Andreas Oggesen

Personal information
- Date of birth: 18 March 1994 (age 32)
- Place of birth: Viborg, Denmark
- Height: 1.77 m (5 ft 10 in)
- Position: Midfielder

Team information
- Current team: SønderjyskE
- Number: 22

Youth career
- Aabenraa BK
- SUB Sønderborg
- SønderjyskE

Senior career*
- Years: Team / Apps / (Gls)
- 2012–2016: SønderjyskE / 54 / (2)
- 2016–2021: Fredericia / 137 / (5)
- 2021–2023: Silkeborg / 38 / (1)
- 2023–: SønderjyskE / 85 / (0)

International career
- 2012: Denmark U18 / 6 / (0)
- 2012: Denmark U19 / 3 / (0)

= Andreas Oggesen =

Danish footballer (born 1994)

Andreas Oggesen (born 18 March 1994) is a Danish footballer who plays as a winger for SønderjyskE.

==Club career==
Born in Viborg but growing up in Aabenraa, Southern Jutland, Oggesen is a product of the SønderjyskE academy, where he arrived from SUB Sønderborg.

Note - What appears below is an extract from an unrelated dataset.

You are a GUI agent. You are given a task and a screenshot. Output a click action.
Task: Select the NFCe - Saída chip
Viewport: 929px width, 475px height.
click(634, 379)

In 2011, he was on a tryout at German Bundesliga club Hamburger SV, without this materialising into a move.

He made his professional debut on 20 May 2012 in a 1–1 away draw against Silkeborg IF in the Danish Superliga, coming on as a substitute in the 65th minute for Tommy Bechmann. Oggesen scored his first senior goal in a 0–3 away win over Brøndby IF at Brøndby Stadium, in a match played behind closed doors after a series of pitch invasions by Brøndby's fans had led the Danish Football Association (DBU) to suspend spectators at a number of home games.

Following the expiration of his contract with SønderjyskE in 2016, Oggesen moved to FC Fredericia. On 7 January 2021 it was confirmed, that Oggesen would join fellow league club Silkeborg IF on a three-year deal from the summer 2021. In July 2023, Oggesen returned to his former club, SønderjyskE, signing a deal until June 2025.

==International career==
Oggesen has gained multiple caps for Danish national youth teams, most notably the under-18 and under-19 sides.